Aims and objectives:
Having enrolled on the Dimensions of Care course, we were required to review our practice and bring about a change that would make a difference for the people we cared for. Working on a Learning Disability Assessment and Treatment Unit, we care for numerous patients who have communication difficulties. The unit team had commenced work on the Essence of Care Nutritional Benchmark, and we were working in the Multi-disciplinary Comparison Group. We noted that the photographs of food, used to depict the written menus were causing confusion for our patients when we did the menu choice each evening. We decided that we would try to simplify this process to cross this particular communication barrier. The people we cared for were unable to make a choice about their meals from a standard printed menu. We were choosing for them, but acknowledge our likes and dislikes would be different. The toolkit was developed to help the individual to recognise food by pictorial means and indicate their likes. It encouraged one to one interaction with a simple approach. It linked into the Person Centred Approach of Valuing People 2001 and the work we were doing on our unit on the Essence of Care Nutritional Benchmark.
Support for the change:
The work was developed through the Multidisciplinary Team who were working in the Nutritional Benchmark Comparison Group. The Speech & Language Therapy Support Assistant worked with us to develop our idea. We built up the toolkit and introduced it to the Nursing Team, who primarily support menu choice. Initially, we used pictures of the whole plated meal, but this caused confusion. We gradually built up the individual pictorial food items to match the set menus, each evening we would match the pictures to the following day's menus. We then had opportunity for one to one contact giving the individual time to select their food choice and place in on their 'plate'. As likes and dislikes emerged, we were able to respond and work with the catering staff to make menu changes.

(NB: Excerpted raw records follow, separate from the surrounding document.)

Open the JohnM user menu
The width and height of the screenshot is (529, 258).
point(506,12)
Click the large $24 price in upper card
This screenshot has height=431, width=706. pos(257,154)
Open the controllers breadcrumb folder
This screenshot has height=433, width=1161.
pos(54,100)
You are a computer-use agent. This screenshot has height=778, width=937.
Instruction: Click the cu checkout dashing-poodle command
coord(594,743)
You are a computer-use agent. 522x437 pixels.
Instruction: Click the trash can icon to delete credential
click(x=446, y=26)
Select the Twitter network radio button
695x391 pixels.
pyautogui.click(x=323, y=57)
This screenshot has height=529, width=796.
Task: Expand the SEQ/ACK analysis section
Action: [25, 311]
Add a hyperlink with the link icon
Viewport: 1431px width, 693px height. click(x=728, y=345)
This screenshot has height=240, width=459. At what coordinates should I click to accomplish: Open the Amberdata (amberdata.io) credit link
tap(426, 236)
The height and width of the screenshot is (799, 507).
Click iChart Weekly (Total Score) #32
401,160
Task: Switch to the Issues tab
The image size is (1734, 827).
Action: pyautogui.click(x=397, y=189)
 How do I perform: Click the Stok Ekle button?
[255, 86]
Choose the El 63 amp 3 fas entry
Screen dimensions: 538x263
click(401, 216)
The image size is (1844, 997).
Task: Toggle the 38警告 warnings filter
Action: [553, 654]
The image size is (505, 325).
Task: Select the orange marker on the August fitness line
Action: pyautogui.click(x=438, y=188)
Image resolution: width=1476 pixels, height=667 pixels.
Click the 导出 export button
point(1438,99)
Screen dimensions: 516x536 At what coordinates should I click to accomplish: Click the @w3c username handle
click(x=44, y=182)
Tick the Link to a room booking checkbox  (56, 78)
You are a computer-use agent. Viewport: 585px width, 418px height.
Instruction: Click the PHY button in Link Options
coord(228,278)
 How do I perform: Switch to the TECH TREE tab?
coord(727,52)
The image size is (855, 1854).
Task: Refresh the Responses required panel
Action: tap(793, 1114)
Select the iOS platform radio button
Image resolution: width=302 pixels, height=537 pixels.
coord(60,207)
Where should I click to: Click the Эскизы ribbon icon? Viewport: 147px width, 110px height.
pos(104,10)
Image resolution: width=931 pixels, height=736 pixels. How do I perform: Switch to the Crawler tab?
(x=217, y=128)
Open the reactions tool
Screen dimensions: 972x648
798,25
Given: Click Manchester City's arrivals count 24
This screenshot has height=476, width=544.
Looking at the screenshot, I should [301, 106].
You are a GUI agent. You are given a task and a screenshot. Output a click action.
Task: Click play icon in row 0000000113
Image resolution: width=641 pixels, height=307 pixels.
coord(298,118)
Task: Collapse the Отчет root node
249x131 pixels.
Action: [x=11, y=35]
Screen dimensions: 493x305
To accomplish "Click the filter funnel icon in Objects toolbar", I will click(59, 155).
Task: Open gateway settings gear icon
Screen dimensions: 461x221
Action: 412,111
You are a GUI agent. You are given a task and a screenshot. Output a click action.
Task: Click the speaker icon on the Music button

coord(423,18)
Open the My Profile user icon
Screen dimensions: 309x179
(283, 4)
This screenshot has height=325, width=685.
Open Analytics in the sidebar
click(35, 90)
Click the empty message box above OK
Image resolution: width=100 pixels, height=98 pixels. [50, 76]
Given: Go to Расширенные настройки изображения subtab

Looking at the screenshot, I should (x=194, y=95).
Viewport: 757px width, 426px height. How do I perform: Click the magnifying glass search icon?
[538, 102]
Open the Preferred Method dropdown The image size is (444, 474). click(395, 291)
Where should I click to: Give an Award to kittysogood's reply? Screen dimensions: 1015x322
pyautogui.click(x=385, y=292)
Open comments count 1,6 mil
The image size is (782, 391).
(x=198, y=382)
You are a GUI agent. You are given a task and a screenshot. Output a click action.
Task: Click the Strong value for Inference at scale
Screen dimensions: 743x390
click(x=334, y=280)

Patient and public influence:
We were conscious we were choosing food for the people we cared for, as they were unable to read printed menus or choose when we read same out. As we introduced photographs, they began to take much more interest. When we broke the pictures down further to individual foods, they became much more involved. We had one to one time for them to select pictorial food and put it onto their plate. It built up their confidence and our understanding of their likes and dislikes. We asked simple questions from our pictorial questionnaires to ensure we were getting it right and made changes. At team meetings, the staff team would do a group evaluation as the project developed. We acknowledged not only their food choice, but who they had their meals with and at what times. We also used the format to promote healthy options.
Impact on the workforce:
All the team now use the toolkit when selecting menu choices with the patients as part of the Essence of Care Nutritional Benchmark action plan. We looked much more closely how we could use the toolkit method to assist us with communication in other areas , i.e. pictorial signs, choices of what people wanted to do, to explain issues about their health, treatment plans on the unit. It helped us consider and be person centred, not fit the people we care for into our plans.
Measuring the results:
We have fed into the Nutritional Benchmark Comparison Groups with other areas of our Primary Care Trust. We have done staff and patient questionnaires to continually evaluate our work and develop it further. We have fed into the Learning Disability Nutritional Benchmark Action Plan and exhibited the toolkit at the PCT Essence of Care Away Day to share our ideas. Currently, we are taking part in the planned Road Shows around our PCT areas.
Improved performance:
It has bridged the communication gap to enable people to have a choice and to take some control of a small aspect of their care when admitted to an in-patient unit. It is an excellent example of a Person Centred approach.
Reflecting diversity:
It acknowledges the high number of people with a learning disability who have communication deficits and are unable to comprehend and make the everyday choices you and I would make. It assists the individual to be independent, acknowledges they have a choice and respects their right to be part of their care. It also reduces frustrations and aggression in the individual who cannot verbally express their needs.
Sharing the learning:
We produced more pictorial items if menu changes were requested. We are duplicating the whole toolkit so it is available in other in-patient areas of our organisation. We are sharing our ideas with other teams in the Primary Care Trust who care for patients who have communication difficulties. We are using the process to communicate other information to our client group.
Outstanding features:
Its simplicity. A colourful interactive tool to assist everyday choice of food. It could also be adapted to assist choice in so many other areas of our work. It enable us to bridge the communication gap and respect people's right to their own choices.